- Opening Delimiter -
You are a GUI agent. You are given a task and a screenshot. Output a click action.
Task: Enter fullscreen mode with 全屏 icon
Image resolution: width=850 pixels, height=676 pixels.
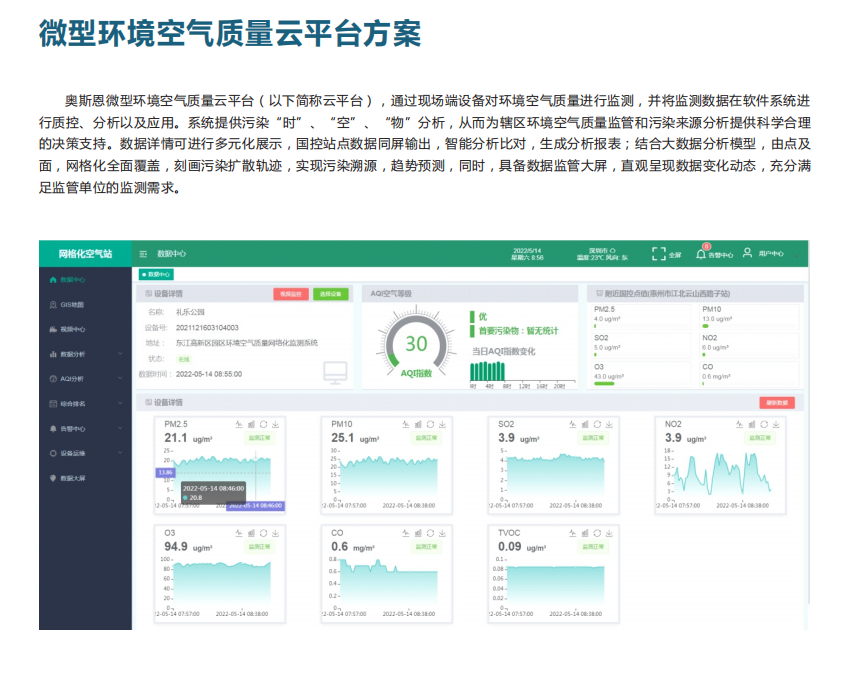tap(658, 254)
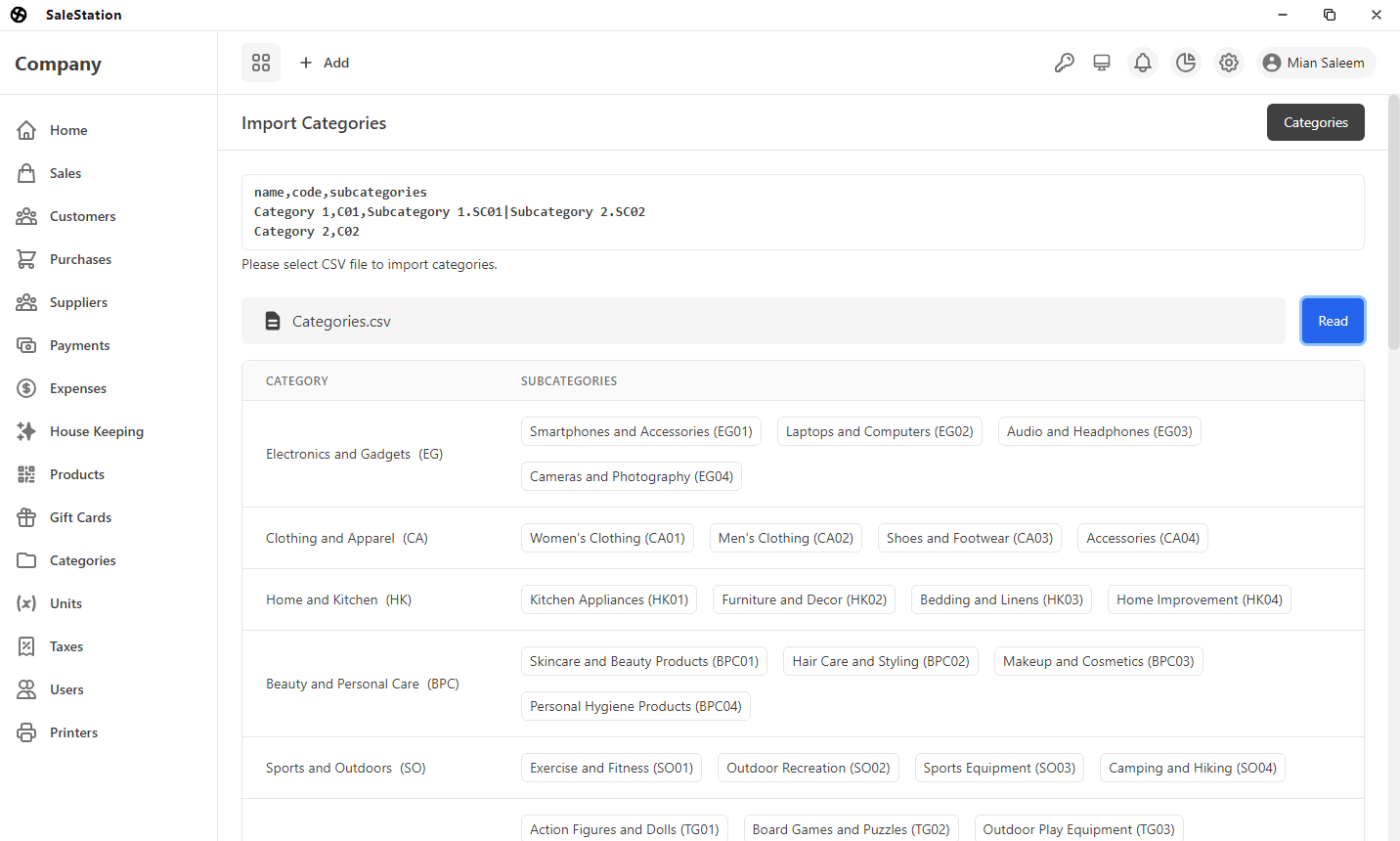Go to Home in sidebar
This screenshot has height=841, width=1400.
point(68,130)
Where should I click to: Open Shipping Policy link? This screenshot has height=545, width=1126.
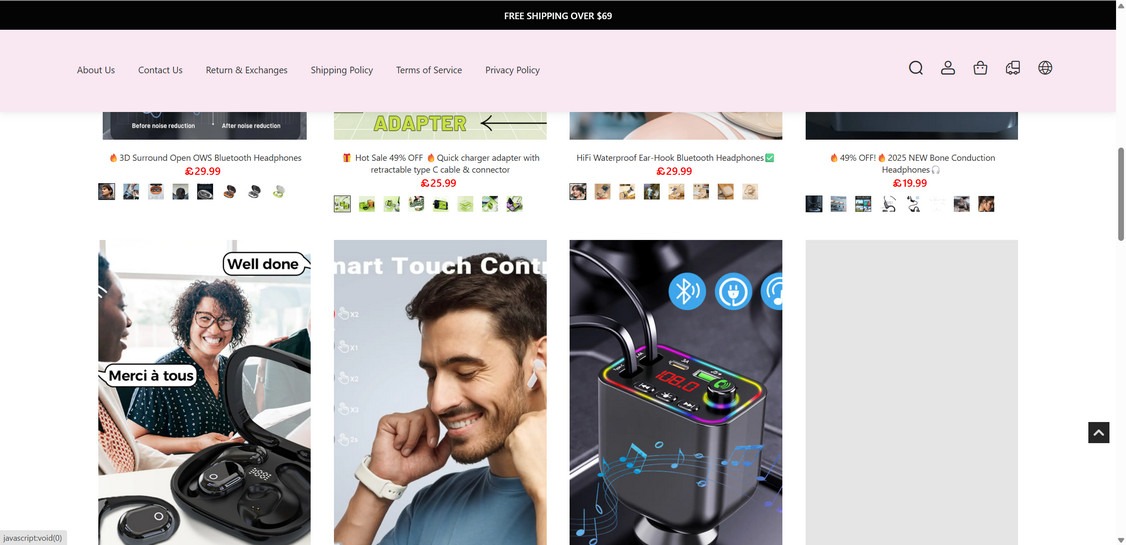(x=342, y=70)
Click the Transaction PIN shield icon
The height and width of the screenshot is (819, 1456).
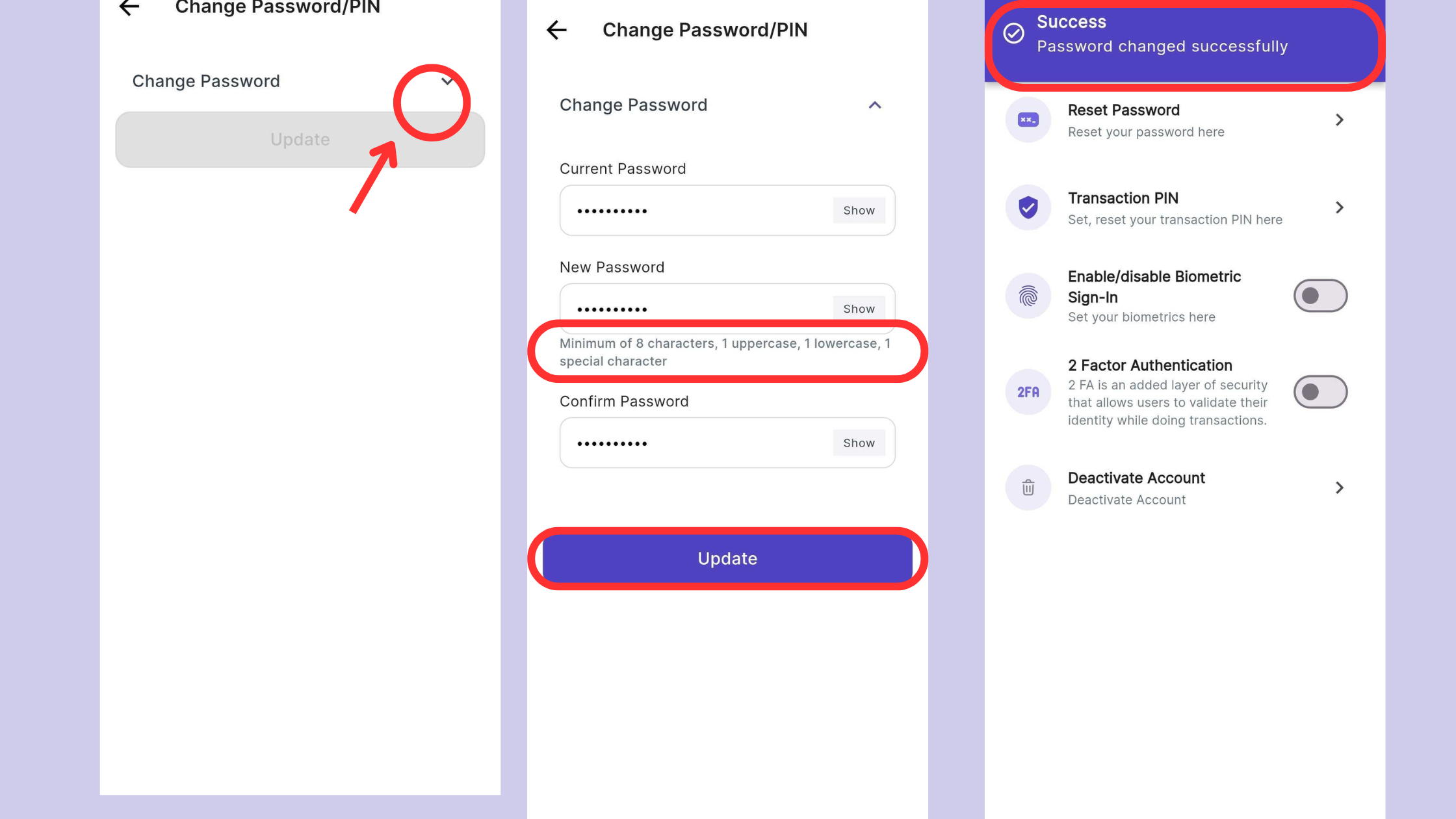[x=1028, y=208]
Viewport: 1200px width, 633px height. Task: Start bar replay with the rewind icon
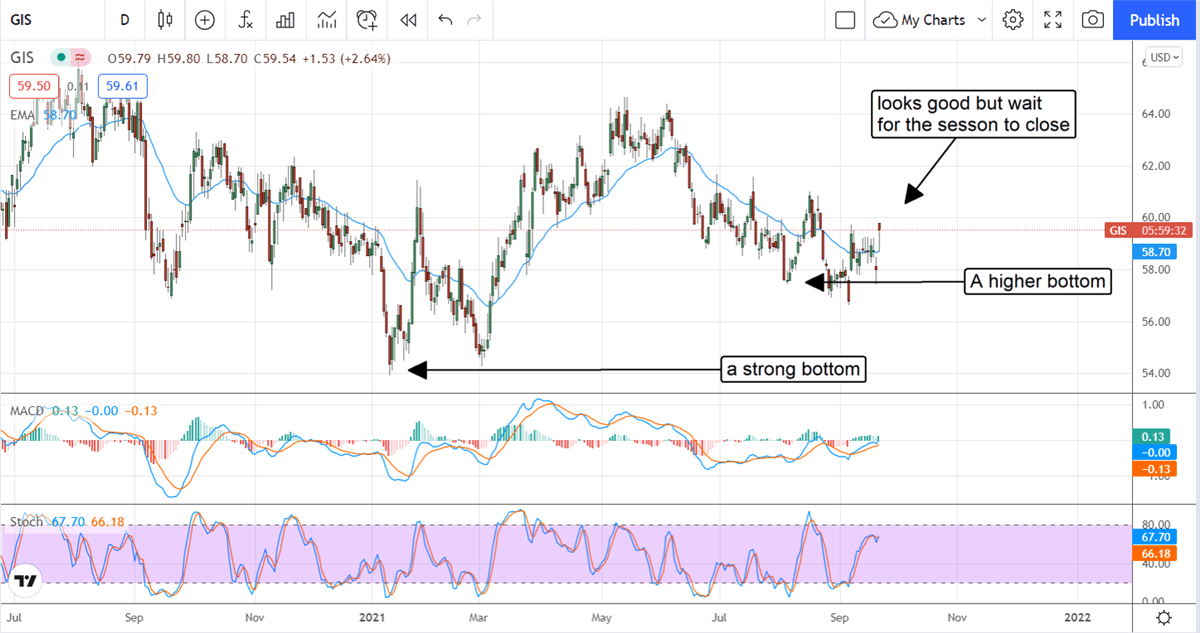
- Closing Delimiter -
Work to complete:
Output a faithful copy of the data, with each picture left out.

Solution for this task:
You are a GUI agent. You are given a task and a screenshot. Output a click action.
Task: Enter fullscreen mode with 全屏 icon
Image resolution: width=850 pixels, height=676 pixels.
tap(658, 254)
Go to Home in sidebar
This screenshot has height=841, width=1400.
point(68,130)
Where should I click to: Open Shipping Policy link? This screenshot has height=545, width=1126.
(x=342, y=70)
Click the Transaction PIN shield icon
The height and width of the screenshot is (819, 1456).
[x=1028, y=208]
Viewport: 1200px width, 633px height. Task: Start bar replay with the rewind icon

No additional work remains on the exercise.